Implement Queue using Stacks easy

Problem Statement

Implement a first in first out (FIFO) queue using only two stacks. The implemented queue should support all the functions of a normal queue (push, peek, pop, and empty).

Implement the MyQueue class:

  • MyQueue() Initializes the MyQueue object.
  • void push(int x) Pushes element x to the back of the queue.
  • int pop() Removes the element from the front of the queue and returns it.
  • int peek() Returns the element at the front of the queue.
  • boolean empty() Returns true if the queue is empty, false otherwise.

Example 1:

Input
["MyQueue", "push", "push", "peek", "pop", "empty"]
[[], [1], [2], [], [], []]
Output
[null, null, null, 1, 1, false]

Explanation
MyQueue myQueue = new MyQueue();
myQueue.push(1); // queue is: [1]
myQueue.push(2); // queue is: [1, 2] (leftmost is front of the queue)
myQueue.peek(); // return 1
myQueue.pop(); // return 1, queue is [2]
myQueue.empty(); // return false

Example 2:

Input: 
["MyQueue", "push", "pop", "empty"]
[[], [1], [], []]
Output: [null,null,1,false]

Steps:

  1. Initialization: We'll use two stacks, stack1 and stack2. stack1 will be the primary stack for pushing elements. stack2 will be used as a temporary stack to help with pop and peek operations.
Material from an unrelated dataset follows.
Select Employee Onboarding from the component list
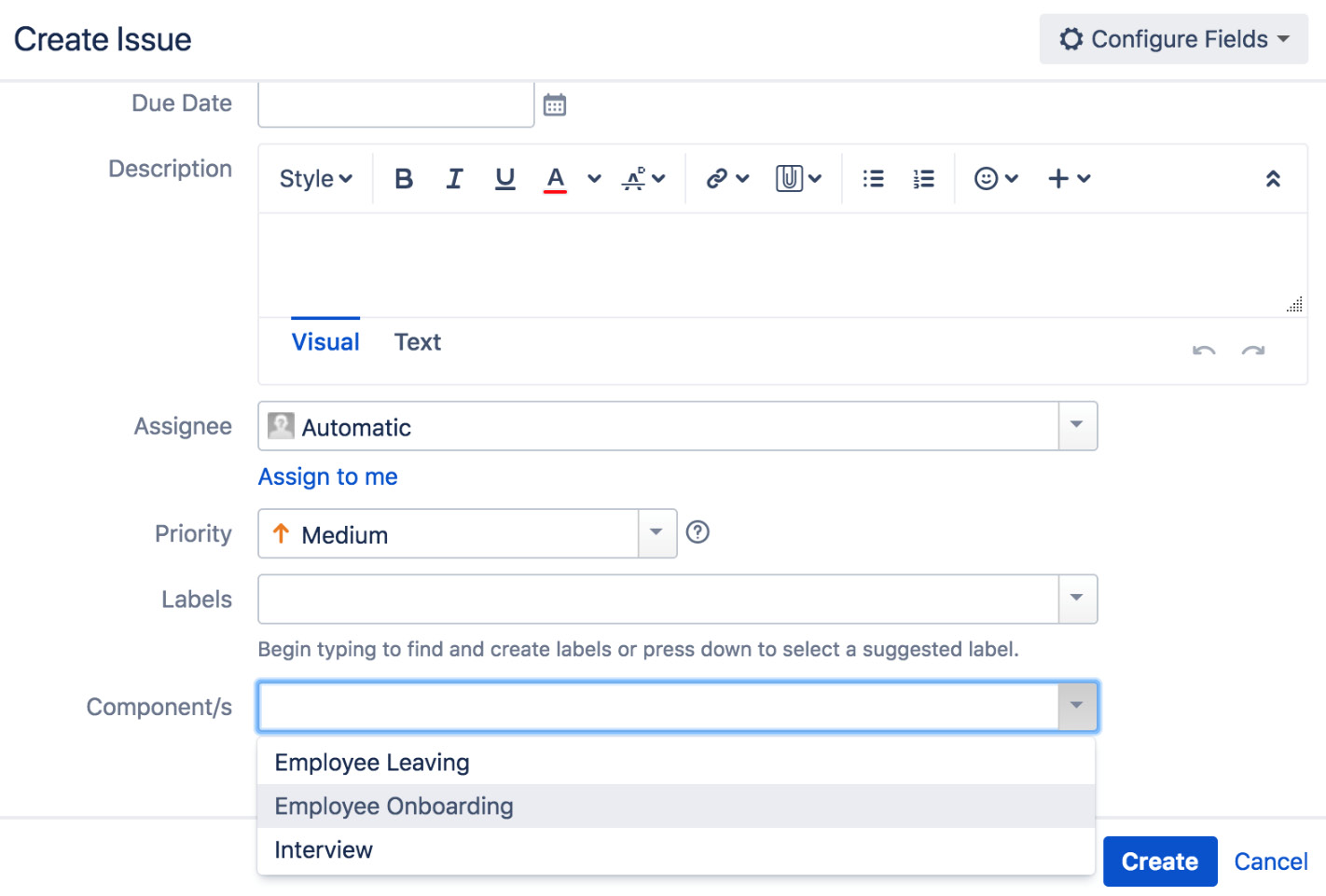Viewport: 1326px width, 896px height. pyautogui.click(x=393, y=806)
  2. push(x): Simply push the element x onto stack1.

  3. pop():

    • If stack2 is empty, transfer all elements from stack1 to stack2 (reversing their order).
    • Pop and return the top element from stack2.

  4. peek():

    • If stack2 is empty, transfer all elements from stack1 to stack2.
    • Return the top element of stack2.

  5. empty(): Return True if both stack1 and stack2 are empty; otherwise, return False.

Explanation:

The key idea is to use stack2 to efficiently retrieve the front element of the queue. Since stacks operate in LIFO (Last-In, First-Out) order, we shift elements from stack1 to stack2 to reverse the order, effectively making the original front element the top of stack2. This allows us to retrieve the front element in O(1) time after the initial transfer (which is amortized O(1) over many operations).

Code:

class MyQueue:
    def __init__(self):
        self.stack1 = []
        self.stack2 = []

    def push(self, x: int) -> None:
        self.stack1.append(x)

    def pop(self) -> int:
        if not self.stack2:
            while self.stack1:
                self.stack2.append(self.stack1.pop())
        return self.stack2.pop()

    def peek(self) -> int:
        if not self.stack2:
            while self.stack1:
                self.stack2.append(self.stack1.pop())
        return self.stack2[-1]

    def empty(self) -> bool:
        return not self.stack1 and not self.stack2

Complexity:

  • Time complexity:
    • push(x): O(1)
    • pop(): Amortized O(1). In the worst case, all elements from stack1 are transferred to stack2, but this only happens once for each element in the queue.
    • peek(): Amortized O(1). Similar reasoning to pop().
    • empty(): O(1)
  • Space complexity: O(N), where N is the number of elements in the queue. We use two stacks to store the elements.